[Data records start]
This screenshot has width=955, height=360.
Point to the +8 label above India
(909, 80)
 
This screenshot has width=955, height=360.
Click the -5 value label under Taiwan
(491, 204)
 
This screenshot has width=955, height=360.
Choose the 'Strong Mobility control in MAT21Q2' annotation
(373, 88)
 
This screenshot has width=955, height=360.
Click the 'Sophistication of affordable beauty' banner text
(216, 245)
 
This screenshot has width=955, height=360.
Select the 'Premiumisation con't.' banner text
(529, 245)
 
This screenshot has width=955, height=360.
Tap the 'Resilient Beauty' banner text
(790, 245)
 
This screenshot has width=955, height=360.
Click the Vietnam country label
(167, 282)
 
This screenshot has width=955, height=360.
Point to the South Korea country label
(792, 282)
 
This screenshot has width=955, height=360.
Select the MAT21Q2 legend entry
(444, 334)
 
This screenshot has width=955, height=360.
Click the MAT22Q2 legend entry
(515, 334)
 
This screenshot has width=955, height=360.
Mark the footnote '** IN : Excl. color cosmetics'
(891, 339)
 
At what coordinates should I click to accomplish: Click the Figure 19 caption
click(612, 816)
[Data records end]
[Data records start]
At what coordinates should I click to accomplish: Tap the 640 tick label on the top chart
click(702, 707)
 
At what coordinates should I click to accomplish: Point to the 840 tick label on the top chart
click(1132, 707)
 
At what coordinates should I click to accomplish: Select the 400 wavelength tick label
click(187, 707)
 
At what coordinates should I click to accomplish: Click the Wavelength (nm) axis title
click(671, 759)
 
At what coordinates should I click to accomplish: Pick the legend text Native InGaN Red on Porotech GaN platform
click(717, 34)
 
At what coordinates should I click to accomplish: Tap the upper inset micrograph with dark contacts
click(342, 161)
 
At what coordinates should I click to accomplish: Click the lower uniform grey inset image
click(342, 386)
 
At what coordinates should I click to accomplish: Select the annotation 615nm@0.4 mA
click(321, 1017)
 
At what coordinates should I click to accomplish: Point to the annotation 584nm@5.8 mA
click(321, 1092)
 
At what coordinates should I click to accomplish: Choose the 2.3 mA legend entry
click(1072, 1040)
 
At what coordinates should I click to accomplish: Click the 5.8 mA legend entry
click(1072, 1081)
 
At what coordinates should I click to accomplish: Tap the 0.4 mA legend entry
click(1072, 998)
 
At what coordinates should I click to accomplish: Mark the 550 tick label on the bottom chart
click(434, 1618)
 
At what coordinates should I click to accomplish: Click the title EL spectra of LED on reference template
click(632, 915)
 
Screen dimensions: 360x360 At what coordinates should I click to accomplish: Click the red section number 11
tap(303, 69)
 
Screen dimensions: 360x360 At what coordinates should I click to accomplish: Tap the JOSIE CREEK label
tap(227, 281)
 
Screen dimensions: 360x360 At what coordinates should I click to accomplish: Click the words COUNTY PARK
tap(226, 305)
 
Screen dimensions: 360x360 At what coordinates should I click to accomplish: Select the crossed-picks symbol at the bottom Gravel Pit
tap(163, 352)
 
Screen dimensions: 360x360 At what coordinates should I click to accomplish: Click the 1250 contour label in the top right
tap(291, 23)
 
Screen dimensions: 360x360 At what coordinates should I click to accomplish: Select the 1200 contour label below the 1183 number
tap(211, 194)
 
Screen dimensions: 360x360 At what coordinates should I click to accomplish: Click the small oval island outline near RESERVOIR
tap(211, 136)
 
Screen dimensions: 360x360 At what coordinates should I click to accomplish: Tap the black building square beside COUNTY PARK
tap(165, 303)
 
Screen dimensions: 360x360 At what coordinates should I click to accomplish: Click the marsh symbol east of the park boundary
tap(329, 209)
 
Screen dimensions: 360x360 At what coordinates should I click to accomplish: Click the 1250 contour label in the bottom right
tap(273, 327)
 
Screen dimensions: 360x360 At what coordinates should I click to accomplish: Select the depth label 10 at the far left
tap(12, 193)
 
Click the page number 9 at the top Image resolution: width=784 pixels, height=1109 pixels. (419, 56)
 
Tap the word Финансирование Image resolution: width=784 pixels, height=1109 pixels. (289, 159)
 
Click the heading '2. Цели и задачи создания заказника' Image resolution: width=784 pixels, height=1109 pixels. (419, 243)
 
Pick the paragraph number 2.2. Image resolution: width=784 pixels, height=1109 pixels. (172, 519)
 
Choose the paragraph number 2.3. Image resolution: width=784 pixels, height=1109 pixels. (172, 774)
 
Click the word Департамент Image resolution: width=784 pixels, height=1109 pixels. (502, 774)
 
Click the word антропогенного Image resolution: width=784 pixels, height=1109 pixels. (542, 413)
[Data records end]
[Data records start]
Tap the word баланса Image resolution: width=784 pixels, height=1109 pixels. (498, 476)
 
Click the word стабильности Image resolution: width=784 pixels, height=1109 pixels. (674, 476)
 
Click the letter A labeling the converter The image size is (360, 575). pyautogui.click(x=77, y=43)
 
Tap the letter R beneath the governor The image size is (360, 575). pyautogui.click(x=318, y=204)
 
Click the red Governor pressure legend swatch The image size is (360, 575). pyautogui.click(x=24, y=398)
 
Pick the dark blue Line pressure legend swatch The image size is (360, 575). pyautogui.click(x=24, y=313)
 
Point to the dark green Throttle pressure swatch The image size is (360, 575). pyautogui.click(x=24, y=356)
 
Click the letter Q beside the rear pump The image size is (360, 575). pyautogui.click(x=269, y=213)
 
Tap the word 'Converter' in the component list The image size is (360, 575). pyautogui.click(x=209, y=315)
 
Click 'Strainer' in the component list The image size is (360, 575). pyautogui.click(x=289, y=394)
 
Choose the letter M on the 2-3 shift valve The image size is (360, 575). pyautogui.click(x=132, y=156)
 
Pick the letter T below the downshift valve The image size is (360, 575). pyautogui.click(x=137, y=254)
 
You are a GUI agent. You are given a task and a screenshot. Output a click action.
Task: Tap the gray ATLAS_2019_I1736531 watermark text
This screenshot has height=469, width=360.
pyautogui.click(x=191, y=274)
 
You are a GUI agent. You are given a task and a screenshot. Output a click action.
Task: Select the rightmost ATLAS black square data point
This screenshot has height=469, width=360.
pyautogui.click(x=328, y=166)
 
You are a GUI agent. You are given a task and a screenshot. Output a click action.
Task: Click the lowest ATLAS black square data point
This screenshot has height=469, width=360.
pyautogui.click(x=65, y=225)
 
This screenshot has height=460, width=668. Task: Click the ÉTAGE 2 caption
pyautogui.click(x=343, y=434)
[Data records end]
Return every line of the data above that contains the word "banner". The match is case-sensitive.

§ Answer to this exercise:
Click the 'Sophistication of affordable beauty' banner text
Select the 'Premiumisation con't.' banner text
Tap the 'Resilient Beauty' banner text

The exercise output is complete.